#### INPUT:
* * * * * * *

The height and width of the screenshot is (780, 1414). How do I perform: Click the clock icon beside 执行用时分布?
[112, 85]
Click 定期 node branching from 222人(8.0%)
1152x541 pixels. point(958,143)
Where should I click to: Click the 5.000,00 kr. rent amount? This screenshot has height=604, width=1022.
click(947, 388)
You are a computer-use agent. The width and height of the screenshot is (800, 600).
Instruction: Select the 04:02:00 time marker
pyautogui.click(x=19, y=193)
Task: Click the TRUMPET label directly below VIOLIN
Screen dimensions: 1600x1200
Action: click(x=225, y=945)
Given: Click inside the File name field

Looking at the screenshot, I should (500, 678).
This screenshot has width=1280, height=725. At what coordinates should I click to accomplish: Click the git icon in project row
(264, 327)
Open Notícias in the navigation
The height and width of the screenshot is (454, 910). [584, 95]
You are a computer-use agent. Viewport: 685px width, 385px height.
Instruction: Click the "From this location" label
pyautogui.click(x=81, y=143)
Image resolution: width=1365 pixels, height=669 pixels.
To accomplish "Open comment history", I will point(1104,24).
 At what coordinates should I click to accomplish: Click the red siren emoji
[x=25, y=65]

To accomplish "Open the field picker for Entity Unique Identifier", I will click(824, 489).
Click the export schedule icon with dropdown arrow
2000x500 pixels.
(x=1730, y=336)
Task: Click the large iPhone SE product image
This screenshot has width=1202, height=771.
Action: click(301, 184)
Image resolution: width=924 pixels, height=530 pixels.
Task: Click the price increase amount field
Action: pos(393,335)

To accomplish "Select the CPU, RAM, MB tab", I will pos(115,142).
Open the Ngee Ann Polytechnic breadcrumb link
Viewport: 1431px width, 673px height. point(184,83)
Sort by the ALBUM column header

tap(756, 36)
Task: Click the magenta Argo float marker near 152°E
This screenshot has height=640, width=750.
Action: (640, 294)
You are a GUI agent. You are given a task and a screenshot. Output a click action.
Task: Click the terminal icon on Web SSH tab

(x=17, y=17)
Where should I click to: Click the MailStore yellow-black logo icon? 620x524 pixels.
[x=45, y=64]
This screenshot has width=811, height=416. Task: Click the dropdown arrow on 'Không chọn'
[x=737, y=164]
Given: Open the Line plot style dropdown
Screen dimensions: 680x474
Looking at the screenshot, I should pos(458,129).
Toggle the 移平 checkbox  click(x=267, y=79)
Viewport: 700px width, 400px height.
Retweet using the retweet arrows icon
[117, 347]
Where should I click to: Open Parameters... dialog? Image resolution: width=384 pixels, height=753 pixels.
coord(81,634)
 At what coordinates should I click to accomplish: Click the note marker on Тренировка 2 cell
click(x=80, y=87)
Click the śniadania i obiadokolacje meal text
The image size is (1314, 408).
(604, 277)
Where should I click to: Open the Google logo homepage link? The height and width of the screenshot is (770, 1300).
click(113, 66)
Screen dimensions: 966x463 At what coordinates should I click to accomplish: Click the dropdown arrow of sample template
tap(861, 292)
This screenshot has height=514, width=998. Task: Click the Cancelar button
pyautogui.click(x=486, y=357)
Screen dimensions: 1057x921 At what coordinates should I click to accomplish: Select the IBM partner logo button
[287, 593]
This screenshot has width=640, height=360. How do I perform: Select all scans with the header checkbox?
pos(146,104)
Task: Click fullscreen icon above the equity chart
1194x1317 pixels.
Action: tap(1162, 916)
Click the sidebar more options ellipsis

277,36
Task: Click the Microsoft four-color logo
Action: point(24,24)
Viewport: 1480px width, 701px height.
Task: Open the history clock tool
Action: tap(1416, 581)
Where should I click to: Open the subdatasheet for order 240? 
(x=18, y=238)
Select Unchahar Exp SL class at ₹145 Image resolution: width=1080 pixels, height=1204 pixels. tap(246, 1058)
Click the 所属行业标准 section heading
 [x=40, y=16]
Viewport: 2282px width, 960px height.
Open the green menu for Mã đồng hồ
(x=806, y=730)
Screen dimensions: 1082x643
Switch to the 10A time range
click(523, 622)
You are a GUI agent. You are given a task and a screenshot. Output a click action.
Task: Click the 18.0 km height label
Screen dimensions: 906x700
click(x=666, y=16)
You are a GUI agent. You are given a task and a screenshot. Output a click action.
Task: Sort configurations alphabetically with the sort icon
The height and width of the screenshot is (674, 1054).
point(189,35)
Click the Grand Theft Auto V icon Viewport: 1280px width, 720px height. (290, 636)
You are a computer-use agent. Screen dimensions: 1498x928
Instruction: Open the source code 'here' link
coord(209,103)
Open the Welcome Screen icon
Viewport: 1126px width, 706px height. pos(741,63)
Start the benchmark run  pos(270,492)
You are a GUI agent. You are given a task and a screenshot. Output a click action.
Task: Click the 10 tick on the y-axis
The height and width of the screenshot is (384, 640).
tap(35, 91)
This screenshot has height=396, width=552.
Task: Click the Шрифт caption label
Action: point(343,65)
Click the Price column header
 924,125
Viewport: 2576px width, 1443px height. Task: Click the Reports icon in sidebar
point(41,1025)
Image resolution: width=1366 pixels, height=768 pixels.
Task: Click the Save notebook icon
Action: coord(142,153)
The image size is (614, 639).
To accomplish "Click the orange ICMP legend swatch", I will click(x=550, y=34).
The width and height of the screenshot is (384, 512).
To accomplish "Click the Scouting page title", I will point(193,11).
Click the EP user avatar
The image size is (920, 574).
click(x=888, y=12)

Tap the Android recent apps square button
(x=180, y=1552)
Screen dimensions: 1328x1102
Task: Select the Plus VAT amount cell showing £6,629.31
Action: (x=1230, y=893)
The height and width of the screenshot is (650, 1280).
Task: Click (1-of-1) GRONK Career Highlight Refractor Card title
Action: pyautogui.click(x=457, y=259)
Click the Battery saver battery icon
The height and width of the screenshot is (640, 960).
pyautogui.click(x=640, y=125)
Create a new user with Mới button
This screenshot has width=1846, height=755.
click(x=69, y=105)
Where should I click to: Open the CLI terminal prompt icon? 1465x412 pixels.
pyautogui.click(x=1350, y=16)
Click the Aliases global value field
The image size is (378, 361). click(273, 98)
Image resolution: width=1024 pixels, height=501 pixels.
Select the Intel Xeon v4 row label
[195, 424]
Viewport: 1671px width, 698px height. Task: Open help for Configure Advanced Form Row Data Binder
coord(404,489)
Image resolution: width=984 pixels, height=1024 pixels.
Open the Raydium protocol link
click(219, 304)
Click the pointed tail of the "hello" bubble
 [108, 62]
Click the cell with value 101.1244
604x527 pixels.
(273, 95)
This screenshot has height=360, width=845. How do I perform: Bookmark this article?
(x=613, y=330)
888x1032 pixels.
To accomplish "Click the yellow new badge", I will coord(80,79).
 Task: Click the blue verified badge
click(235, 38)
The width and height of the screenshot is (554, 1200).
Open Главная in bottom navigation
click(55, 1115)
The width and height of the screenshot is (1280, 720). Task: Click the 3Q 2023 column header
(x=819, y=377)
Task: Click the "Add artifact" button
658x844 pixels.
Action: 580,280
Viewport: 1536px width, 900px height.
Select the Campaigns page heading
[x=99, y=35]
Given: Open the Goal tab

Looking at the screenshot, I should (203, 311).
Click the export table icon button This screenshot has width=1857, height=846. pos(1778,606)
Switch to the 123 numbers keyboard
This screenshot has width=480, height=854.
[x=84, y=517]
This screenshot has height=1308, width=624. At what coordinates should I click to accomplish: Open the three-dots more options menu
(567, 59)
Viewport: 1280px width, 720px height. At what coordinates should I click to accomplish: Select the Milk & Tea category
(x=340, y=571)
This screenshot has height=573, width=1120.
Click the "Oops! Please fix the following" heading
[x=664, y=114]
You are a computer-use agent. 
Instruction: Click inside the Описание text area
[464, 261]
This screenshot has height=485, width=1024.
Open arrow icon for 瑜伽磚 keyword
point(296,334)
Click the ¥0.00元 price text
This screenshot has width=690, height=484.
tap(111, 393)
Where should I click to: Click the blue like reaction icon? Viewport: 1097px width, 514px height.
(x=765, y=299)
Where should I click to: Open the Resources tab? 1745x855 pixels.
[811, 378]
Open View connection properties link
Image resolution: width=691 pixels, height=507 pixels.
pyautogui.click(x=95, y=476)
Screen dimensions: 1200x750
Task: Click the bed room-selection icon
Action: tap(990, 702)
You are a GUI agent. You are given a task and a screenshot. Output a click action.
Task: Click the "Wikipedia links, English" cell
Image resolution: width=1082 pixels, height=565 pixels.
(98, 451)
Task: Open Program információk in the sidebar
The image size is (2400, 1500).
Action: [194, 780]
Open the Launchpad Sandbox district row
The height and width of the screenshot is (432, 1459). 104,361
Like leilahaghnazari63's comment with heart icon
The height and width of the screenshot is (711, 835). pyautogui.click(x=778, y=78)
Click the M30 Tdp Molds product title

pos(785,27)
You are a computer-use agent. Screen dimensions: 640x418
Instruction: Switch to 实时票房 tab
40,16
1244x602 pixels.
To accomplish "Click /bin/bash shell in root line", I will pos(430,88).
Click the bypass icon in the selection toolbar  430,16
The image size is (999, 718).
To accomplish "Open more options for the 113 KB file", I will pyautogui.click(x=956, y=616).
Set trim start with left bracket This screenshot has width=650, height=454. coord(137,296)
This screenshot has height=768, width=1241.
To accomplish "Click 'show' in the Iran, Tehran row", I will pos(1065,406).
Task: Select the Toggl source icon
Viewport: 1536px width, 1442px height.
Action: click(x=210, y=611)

* * * * * * *

#### WHAT TO WORK ON:
Each line above that contains the word "computer" must be copied.

#### EXPECTED ANSWER:
You are a computer-use agent. The width and height of the screenshot is (800, 600).
You are a computer-use agent. Viewport: 685px width, 385px height.
You are a computer-use agent. Screen dimensions: 1498x928
You are a computer-use agent. 
You are a computer-use agent. Screen dimensions: 640x418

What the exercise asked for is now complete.